In the upper left, Nebraska basketball letterwinners are listed by senior year.
By Randy York
Late last week, near the end of an extensive tour of the Bob Devaney Sports Center for about 150 Nebraska athletic letterwinners and their invited guests, Maggi Thorne ushered her large group into the Nebraska men’s basketball lounge/locker room, a feature attraction in the Huskers’ dynamic practice facility. The group exited through an entryway lined with white basketballs that turn red on both sides of the hallway whenever people walk by.

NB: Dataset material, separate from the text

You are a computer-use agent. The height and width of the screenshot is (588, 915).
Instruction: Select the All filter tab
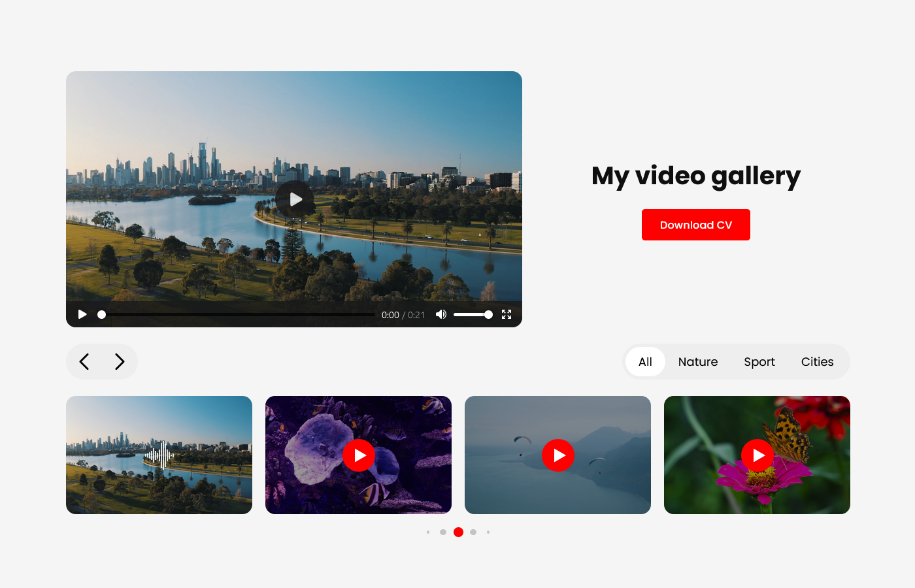(x=645, y=362)
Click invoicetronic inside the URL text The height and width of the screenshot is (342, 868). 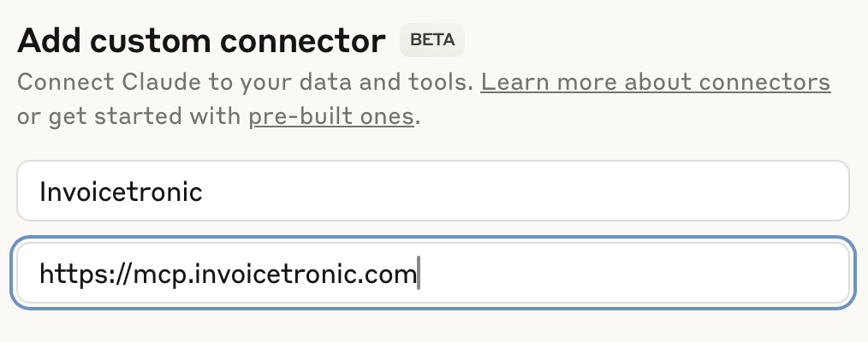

Thorne, however, paused long enough for the group to see the list of Nebraska basketball men’s letterwinners in a prominent place in the same hallway. Nancy Hester tapped her husband on the side and directed his attention to an area where five names were listed as letterwinners in 1960, and sure enough, Wayne Hester’s name was listed right next to Herschell Turner’s. Hester was a 6-2 guard from Lincoln. Turner was a 6-2 guard from Indianapolis.
Herschell was one of the first Husker players inducted into the Nebraska Basketball Hall of Fame. Wayne never received such an individual honor but on a vibrant graphic hanging in that hallway, his name was engraved in the exact same way Turner’s was. There was no larger type, no asterisks, no definitional requirements, just an historical acknowledgement that both practiced and played together and earned Nebraska’s most distinguished honor – that white “N” on a scarlet-and-cream-colored letter jacket.
Hester’s Smile Was Meaningful Affirmation
When I asked Hester if it was meaningful to see his name etched in his alma mater’s trendy hallway, he didn’t have to say one word. His smile was the only affirmation necessary.
Thorne, a former Husker track and field student-athlete whose name is tied to a school record relay team, smiles when she sees Hester’s smile. An assistant director for capital planning and construction for Nebraska Athletics, she helped lead the amazing transformation of the Devaney Center and had one compelling thought that kept ringing in her ear as she took on the challenge.
“Before I even got a job working here, I’ve always wanted to build something that would make me want to come here again,” said the former California State Junior College hurdle champion.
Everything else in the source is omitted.